*Task brief*: When you output the entries, begin with the first line and end with the line containing "The height and width of the screenshot is (373, 971).", keeping each line exactly as it is.

Exercise inputs: Begin

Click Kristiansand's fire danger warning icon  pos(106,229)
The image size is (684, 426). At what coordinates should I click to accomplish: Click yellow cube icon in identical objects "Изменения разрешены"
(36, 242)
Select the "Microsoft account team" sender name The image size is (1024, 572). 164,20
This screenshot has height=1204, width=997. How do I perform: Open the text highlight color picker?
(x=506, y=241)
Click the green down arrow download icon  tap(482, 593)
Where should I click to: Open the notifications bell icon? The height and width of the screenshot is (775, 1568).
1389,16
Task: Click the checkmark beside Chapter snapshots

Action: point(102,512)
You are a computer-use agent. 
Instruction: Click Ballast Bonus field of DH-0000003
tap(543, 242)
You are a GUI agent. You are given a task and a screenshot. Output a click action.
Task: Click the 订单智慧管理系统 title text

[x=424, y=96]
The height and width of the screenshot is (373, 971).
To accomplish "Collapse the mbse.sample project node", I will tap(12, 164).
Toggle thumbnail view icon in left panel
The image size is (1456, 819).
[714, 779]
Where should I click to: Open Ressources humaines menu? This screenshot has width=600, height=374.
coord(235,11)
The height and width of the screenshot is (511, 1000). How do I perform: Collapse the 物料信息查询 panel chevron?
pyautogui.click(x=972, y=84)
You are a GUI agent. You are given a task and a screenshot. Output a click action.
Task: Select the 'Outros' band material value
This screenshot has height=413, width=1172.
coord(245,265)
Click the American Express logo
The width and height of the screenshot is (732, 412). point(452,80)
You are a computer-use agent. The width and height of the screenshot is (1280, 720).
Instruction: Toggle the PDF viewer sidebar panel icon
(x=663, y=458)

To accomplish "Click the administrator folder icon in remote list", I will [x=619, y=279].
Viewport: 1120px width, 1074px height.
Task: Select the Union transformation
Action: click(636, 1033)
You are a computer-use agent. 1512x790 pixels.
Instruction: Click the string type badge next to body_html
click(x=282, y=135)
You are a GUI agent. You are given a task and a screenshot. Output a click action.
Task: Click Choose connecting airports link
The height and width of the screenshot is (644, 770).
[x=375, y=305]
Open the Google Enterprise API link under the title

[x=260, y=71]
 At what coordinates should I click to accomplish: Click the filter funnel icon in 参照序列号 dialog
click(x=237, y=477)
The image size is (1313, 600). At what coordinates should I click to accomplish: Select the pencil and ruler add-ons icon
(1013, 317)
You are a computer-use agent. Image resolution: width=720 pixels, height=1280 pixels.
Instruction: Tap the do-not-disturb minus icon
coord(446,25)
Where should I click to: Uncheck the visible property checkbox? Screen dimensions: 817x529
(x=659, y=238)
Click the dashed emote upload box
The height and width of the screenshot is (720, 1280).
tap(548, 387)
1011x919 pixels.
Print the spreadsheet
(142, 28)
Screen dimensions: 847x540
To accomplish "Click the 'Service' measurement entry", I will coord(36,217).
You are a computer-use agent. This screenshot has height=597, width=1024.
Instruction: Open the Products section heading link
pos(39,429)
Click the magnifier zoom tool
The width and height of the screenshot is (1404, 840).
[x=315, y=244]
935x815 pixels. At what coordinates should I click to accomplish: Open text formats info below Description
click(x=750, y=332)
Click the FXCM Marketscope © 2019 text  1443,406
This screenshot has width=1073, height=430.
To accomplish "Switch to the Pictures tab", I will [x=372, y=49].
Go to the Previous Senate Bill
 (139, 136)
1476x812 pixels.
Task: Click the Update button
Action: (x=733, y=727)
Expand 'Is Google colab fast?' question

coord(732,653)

Exercise inputs: End

*Response to this exercise*:
Click Kristiansand's fire danger warning icon  pos(106,229)
The image size is (684, 426). At what coordinates should I click to accomplish: Click yellow cube icon in identical objects "Изменения разрешены"
(36, 242)
Select the "Microsoft account team" sender name The image size is (1024, 572). 164,20
This screenshot has height=1204, width=997. How do I perform: Open the text highlight color picker?
(x=506, y=241)
Click the green down arrow download icon  tap(482, 593)
Where should I click to: Open the notifications bell icon? The height and width of the screenshot is (775, 1568).
1389,16
Task: Click the checkmark beside Chapter snapshots

Action: point(102,512)
You are a computer-use agent. 
Instruction: Click Ballast Bonus field of DH-0000003
tap(543, 242)
You are a GUI agent. You are given a task and a screenshot. Output a click action.
Task: Click the 订单智慧管理系统 title text

[x=424, y=96]
The height and width of the screenshot is (373, 971).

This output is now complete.